§ **Te doen**:
1. Kun je uit het fragment over bewegingsvrijheid in Europa het stuk van "In 2015, toen" tot en met "1 EU-logo © CC." woordelijk weergeven?
2. Hoe gaat het fragment over bewegingsvrijheid in Europa verder? Schrijf het vervolg, beginnend na de laatste zin.

§ **Leesfragment**:
▬▬▬▬▬▬▬▬▬▬
In 2015, toen een toenemend aantal mensen over de Middellandse en Egeïsche Zee naar Europa reisde om aan geweld en oorlog in hun thuisland te ontsnappen, veranderde deze situatie radicaal. Ineens was daar een wereldwijde oproep voor bewegingsvrijheid die aan de deur van Europa rammelde.

EU-logo © CC.
Fig. 1 EU-logo © CC.

Hoewel verschillende Europese landen betrokken waren (geweest) bij wereldwijde militaire interventies, welke aantoonbaar bijdroegen aan de geopolitieke ongelijkheid die deze massamigratie mede in gang zette, waren veel Europeanen van mening dat het niet hun verantwoordelijkheid was om tegemoet te komen aan diegenen wie een beter leven zochten. In plaats daarvan werden als reactie in delen van het Schengengebied weer fysieke grensposten opgeworpen om migranten buiten de deur te houden. Vervolgens stemde in 2016 een meerderheid van het Verenigd Koninkrijk 'VOOR' het verlaten van de EU tijdens het Brexit-referendum. Deze opeenvolgende ontwikkelingen leggen de paradoxen bloot die ten grondslag liggen aan de vermeende Europese eenheid. Hoewel informatie en kapitaal nu vrijer bewegen dan ooit, lijken de EU-landen steeds meer afhankelijk te zijn van het reguleren van fysieke beweging om symbolische soevereiniteit en de vermeende rechten van ingezetenen binnen hun grenzen te waarborgen. De lidstaten verlenen een uitgebreide vorm van bewegingsvrijheid aan hun burgers, maar zijn niet bereid om dat op grotere schaal met anderen te delen.
▬▬▬▬▬▬▬▬▬▬
§ **Bronuittreksel**:
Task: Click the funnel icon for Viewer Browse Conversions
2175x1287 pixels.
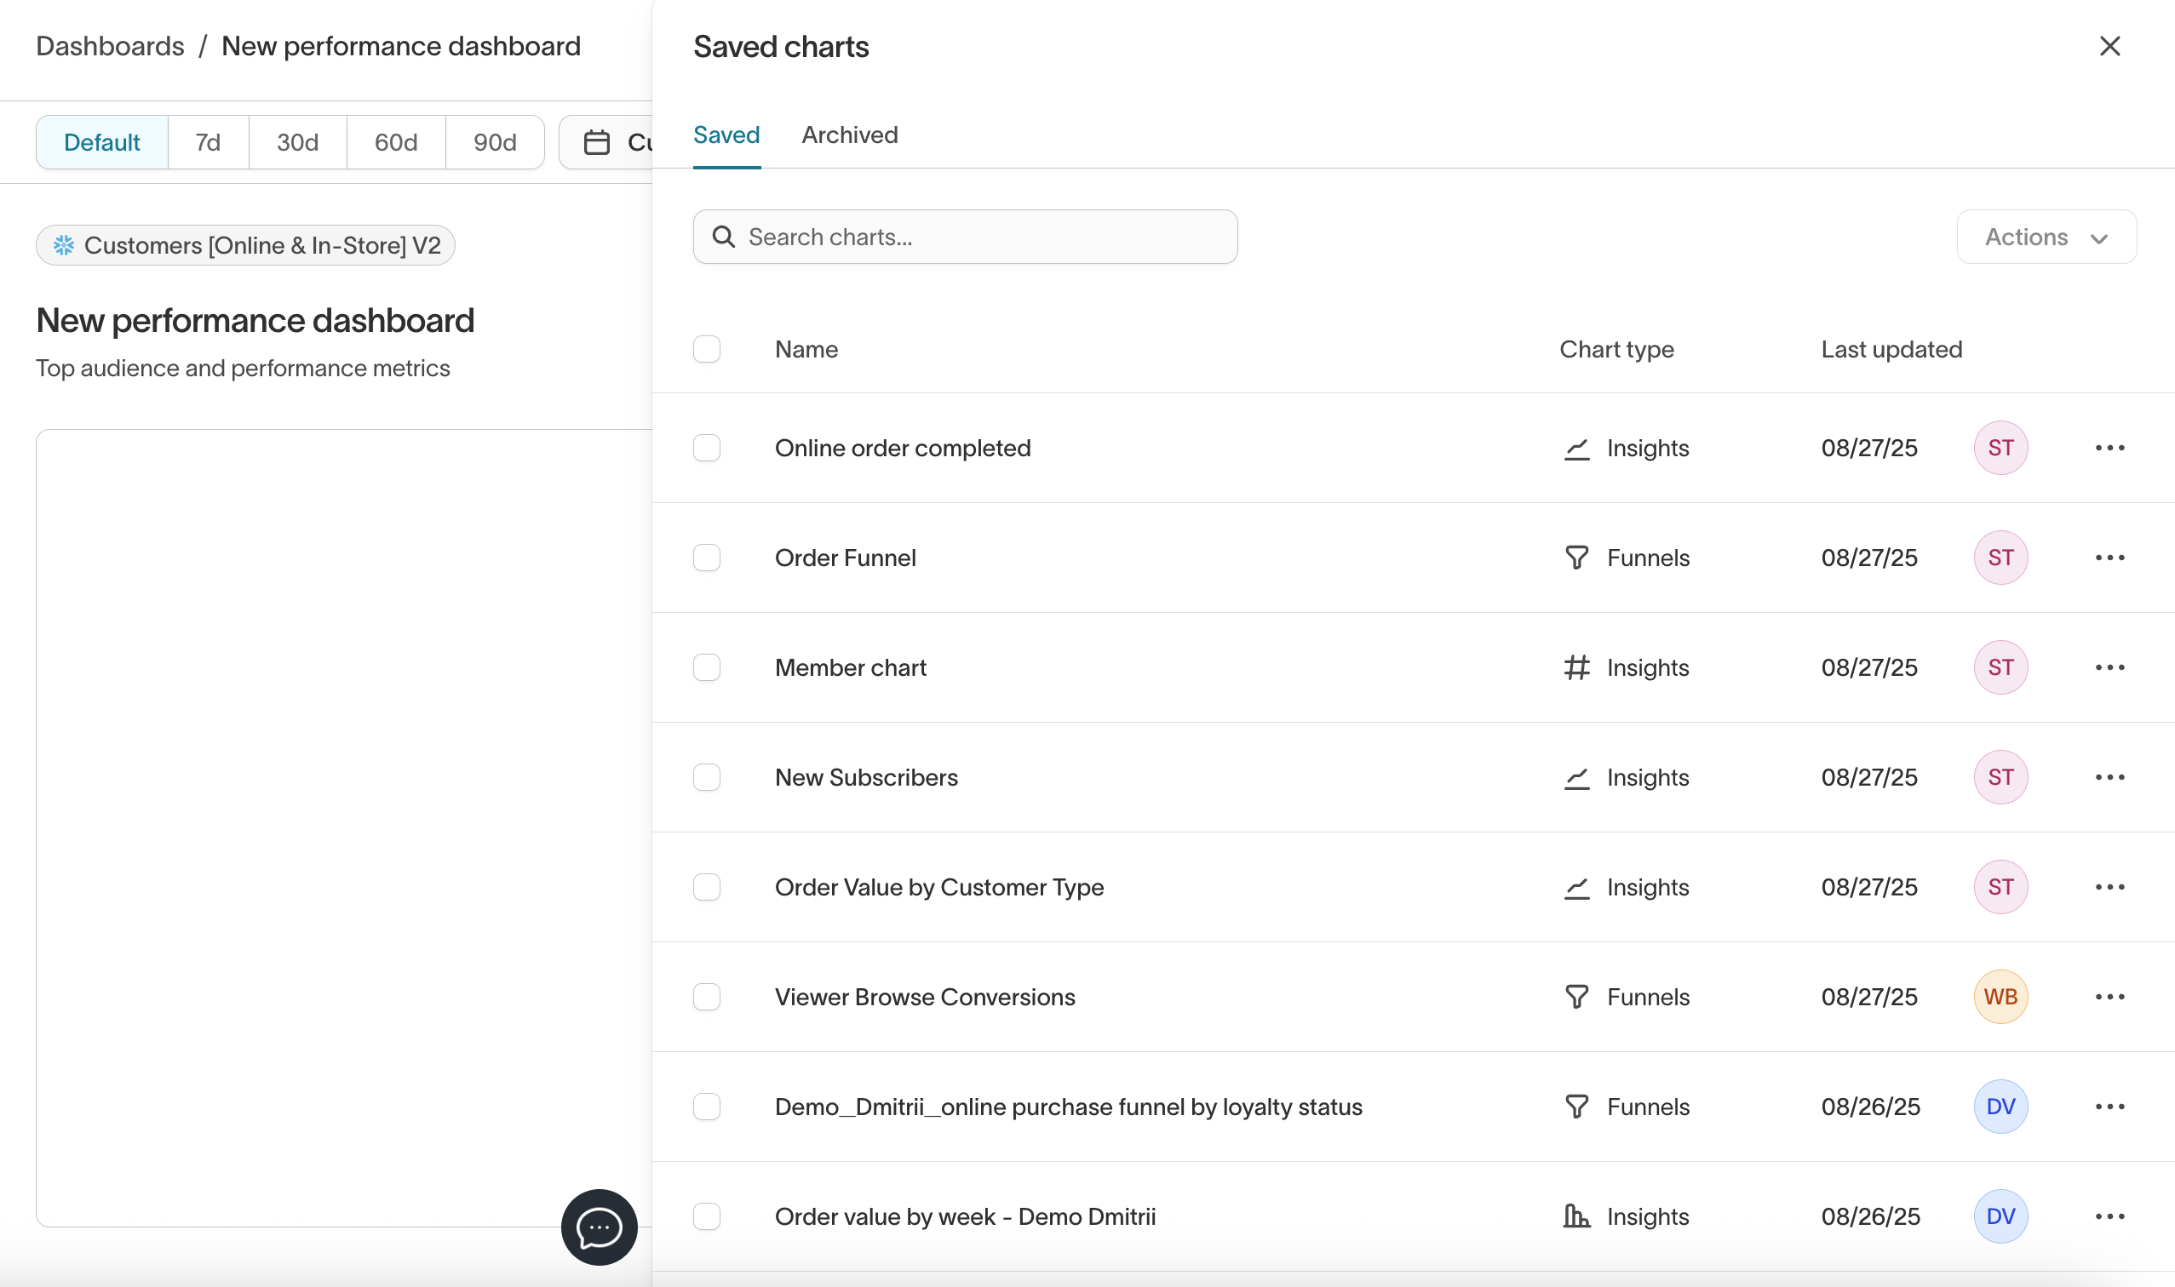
▬▬▬▬▬▬▬▬▬▬
§ **Antwoorden per opdracht**:
1.
In 2015, toen een toenemend aantal mensen over de Middellandse en Egeïsche Zee naar Europa reisde om aan geweld en oorlog in hun thuisland te ontsnappen, veranderde deze situatie radicaal. Ineens was daar een wereldwijde oproep voor bewegingsvrijheid die aan de deur van Europa rammelde.

EU-logo © CC.
Fig. 1 EU-logo © CC.

2.
In Nederland is bewegingsvrijheid, of het ontbreken daaraan, niet een onderwerp dat de gemiddelde burger graag bereid is te evalueren of te heroverwegen. Eeuwenlang werd Nederland door zichzelf en anderen gezien als een land dat synoniem is aan het concept van Ware Vryheit. Toch worstelen velen nu met de legitimiteit van dit idee dat de essentie van de Nederlandse identiteit zou vormen. Het concept van deze ware vryheit ontstond tijdens de Gouden Eeuw toen de Republiek der Nederlanden de wereldhandel domineerde en koloniale gebieden bezat in onder meer Indonesië, Suriname en de Antillen.1 Ontwikkeld door politicus Johan De Witt, werd ware vryheit gestoeld op een anti-monarchisch sentiment, dat zich materialiseerde in praktische vrijheden voor burgers van de Republiek: zoals het kunnen verdienen van geld los van gilden en stadsautoriteiten, om bezit en rijkdom te (be)houden zonder de angst dat deze door een soevereine entiteit wordt toegeëigend, en om wettelijk te worden beschermd tegen discriminatie op grond van klasse of religie.Tijdens de welvarende zeventiende eeuw was de notie van ware vrijheid voornamelijk gebaseerd op economische overwegingen, maar het legde ook de basis voor de "open", "tolerante" en "democratische" staat waar Nederland later zo beroemd om zou worden. Een aantal hedendaagse voorbeelden van deze fameuze ontspannen sociale houding van het land zijn de beslissing om sekswerk te legaliseren in 2000, het homohuwelijk in 2001 en het liberale (gedoog)beleid rond (soft)drugs vanaf de jaren '70.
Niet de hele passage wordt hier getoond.